The next step is to create all necessary directories. We start command line utility and create all subdirectories.

[oracle@sandbox ~]$ cd /u01/oggbd/
[oracle@sandbox oggbd]$ ./ggsci
Oracle GoldenGate Command Interpreter
Version 12.2.0.1.0 OGGCORE_12.2.0.1.0_PLATFORMS_151101.1925.2
Linux, x64, 64bit (optimized), Generic on Nov 10 2015 16:18:12
Operating system character set identified as UTF-8.
Copyright (C) 1995, 2015, Oracle and/or its affiliates. All rights reserved.
GGSCI (sandbox.localdomain) 1> create subdirs
Creating subdirectories under current directory /u01/oggbd
Parameter files                /u01/oggbd/dirprm: created
Report files                   /u01/oggbd/dirrpt: created
Checkpoint files               /u01/oggbd/dirchk: created
Process status files           /u01/oggbd/dirpcs: created
SQL script files               /u01/oggbd/dirsql: created
Database definitions files     /u01/oggbd/dirdef: created
Extract data files             /u01/oggbd/dirdat: created
Temporary files                /u01/oggbd/dirtmp: created
Credential store files         /u01/oggbd/dircrd: created
Masterkey wallet files         /u01/oggbd/dirwlt: created
Dump files                     /u01/oggbd/dirdmp: created
GGSCI (sandbox.localdomain) 2>

We are changing port for our manager process from default and starting it up. I’ve already mentioned that the port was changed due to the existence off several GoldenGate managers running from different directories.
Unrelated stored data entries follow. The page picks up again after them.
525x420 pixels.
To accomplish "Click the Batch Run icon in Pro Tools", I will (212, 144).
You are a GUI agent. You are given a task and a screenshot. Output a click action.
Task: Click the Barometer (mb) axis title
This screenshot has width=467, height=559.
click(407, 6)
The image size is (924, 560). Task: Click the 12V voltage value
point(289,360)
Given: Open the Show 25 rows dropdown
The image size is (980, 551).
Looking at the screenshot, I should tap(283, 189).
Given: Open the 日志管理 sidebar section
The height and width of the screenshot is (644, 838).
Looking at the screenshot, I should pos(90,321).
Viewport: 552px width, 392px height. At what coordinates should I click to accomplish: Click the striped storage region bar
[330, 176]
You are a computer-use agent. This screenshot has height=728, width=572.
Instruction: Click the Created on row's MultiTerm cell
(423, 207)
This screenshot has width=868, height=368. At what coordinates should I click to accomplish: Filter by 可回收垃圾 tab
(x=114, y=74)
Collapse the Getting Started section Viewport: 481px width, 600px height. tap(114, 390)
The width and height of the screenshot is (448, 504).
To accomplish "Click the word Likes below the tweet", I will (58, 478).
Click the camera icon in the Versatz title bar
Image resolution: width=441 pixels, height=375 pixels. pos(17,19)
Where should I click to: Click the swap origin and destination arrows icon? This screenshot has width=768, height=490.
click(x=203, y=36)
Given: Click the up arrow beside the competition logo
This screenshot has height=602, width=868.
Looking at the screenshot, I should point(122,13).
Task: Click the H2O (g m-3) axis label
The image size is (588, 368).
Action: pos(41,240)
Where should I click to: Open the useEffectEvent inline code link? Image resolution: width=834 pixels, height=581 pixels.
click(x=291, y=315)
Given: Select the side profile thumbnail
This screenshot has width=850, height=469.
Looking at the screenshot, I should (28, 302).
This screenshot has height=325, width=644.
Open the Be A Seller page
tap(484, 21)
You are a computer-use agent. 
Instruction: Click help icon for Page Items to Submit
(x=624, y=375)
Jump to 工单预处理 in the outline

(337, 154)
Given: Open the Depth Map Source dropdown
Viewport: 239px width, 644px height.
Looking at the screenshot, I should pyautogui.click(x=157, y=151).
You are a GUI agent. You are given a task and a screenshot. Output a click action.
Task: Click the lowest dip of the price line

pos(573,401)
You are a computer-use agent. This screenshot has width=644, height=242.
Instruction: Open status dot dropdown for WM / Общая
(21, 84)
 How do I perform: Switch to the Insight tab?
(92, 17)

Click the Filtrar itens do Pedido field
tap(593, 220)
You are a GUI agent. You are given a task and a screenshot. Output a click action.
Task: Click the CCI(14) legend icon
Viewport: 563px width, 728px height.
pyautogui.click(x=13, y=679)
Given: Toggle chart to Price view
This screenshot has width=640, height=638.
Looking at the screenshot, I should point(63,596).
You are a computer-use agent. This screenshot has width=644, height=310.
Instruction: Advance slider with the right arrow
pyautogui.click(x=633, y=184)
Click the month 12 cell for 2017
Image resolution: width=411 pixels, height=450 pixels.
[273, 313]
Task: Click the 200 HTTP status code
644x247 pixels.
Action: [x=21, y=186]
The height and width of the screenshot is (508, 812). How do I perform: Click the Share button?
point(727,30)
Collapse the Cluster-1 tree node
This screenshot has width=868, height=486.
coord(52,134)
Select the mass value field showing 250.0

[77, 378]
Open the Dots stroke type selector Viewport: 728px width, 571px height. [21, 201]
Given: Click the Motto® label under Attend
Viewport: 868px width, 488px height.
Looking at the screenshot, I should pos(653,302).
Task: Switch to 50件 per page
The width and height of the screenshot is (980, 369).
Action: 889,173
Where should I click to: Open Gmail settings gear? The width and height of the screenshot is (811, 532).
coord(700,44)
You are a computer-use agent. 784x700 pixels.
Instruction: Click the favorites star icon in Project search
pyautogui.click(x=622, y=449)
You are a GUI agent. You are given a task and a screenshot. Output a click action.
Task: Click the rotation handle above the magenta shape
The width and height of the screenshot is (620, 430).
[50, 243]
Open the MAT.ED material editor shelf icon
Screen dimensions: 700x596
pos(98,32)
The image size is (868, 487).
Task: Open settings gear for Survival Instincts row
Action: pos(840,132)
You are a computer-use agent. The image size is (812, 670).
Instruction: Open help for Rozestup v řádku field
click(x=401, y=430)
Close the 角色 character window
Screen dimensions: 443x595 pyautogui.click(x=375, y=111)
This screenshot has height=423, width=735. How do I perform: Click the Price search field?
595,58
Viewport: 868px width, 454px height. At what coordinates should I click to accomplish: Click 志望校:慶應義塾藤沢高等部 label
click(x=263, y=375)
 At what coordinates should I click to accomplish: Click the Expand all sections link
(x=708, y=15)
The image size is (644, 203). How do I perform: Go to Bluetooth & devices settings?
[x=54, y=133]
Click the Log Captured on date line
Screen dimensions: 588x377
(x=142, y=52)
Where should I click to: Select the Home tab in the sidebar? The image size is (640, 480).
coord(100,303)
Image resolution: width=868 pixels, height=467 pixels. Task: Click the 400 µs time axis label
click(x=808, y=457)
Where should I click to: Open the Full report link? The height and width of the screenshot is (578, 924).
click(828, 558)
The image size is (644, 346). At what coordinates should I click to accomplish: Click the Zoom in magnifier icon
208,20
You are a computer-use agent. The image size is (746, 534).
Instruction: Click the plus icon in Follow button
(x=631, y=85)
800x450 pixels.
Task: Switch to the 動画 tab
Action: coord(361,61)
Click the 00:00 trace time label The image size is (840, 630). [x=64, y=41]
GGSCI (sandbox.localdomain) 2> edit params mgr
PORT 7839
.....
GGSCI (sandbox.localdomain) 3> start manager
Manager started.

Now we have to prepare parameter files for our replicat processes. Let’s assume the environment variable OGGHOME represents the GoldenGate home and in our case it is going to be /u01/oggbd.
Examples for the parameter files can be taken from $OGGHOME/AdapterExamples/big-data directories. There you will find examples for flume, kafka, hdfs, hbase and for metadata providers. Today we are going to work with HDFS adapter.
I copied files to my parameter files directory ($OGGHOME/dirprm) and modified them accordingly:

oracle@sandbox oggbd]$ cp /u01/oggbd/AdapterExamples/big-data/hdfs/* /u01/oggbd/dirprm/
oracle@sandbox oggbd]$ vi /u01/oggbd/dirprm/hdfs.props

Here are my values for the hdfs.props file:

[oracle@bigdata dirprm]$ cat hdfs.props
gg.handlerlist=hdfs
gg.handler.hdfs.type=hdfs
gg.handler.hdfs.includeTokens=false
gg.handler.hdfs.maxFileSize=1g
gg.handler.hdfs.rootFilePath=/user/oracle/gg
gg.handler.hdfs.fileRollInterval=0
gg.handler.hdfs.inactivityRollInterval=0
gg.handler.hdfs.fileSuffix=.txt
gg.handler.hdfs.partitionByTable=true
gg.handler.hdfs.rollOnMetadataChange=true
gg.handler.hdfs.authType=none
gg.handler.hdfs.format=delimitedtext
#gg.handler.hdfs.format.includeColumnNames=true
gg.handler.hdfs.mode=tx
goldengate.userexit.timestamp=utc
goldengate.userexit.writers=javawriter
javawriter.stats.display=TRUE
javawriter.stats.full=TRUE
gg.log=log4j
gg.log.level=INFO
gg.report.time=30sec
gg.classpath=/usr/lib/hadoop/*:/usr/lib/hadoop/lib/*:/usr/lib/hadoop-hdfs/*:/usr/lib/hadoop/etc/hadoop/:/usr/lib/hadoop/lib/native/*
javawriter.bootoptions=-Xmx512m -Xms32m -Djava.class.path=ggjava/ggjava.jar

You can find information about all those parameters in oracle documentation here, but there are parameters you will most likely need to change from default:

  • gg.handler.hdfs.rootFilePath – it will tell where the directories and files have to be written on HDFS.
  • gg.handler.hdfs.format – you can setup one of the four formats supported by adapter.
  • goldengate.userexit.timestamp – it will depend from your preferences for transactions timestamps written to your hdfs files.
  • gg.classpath – it will depend from location for your hadoop jar classes and native libraries.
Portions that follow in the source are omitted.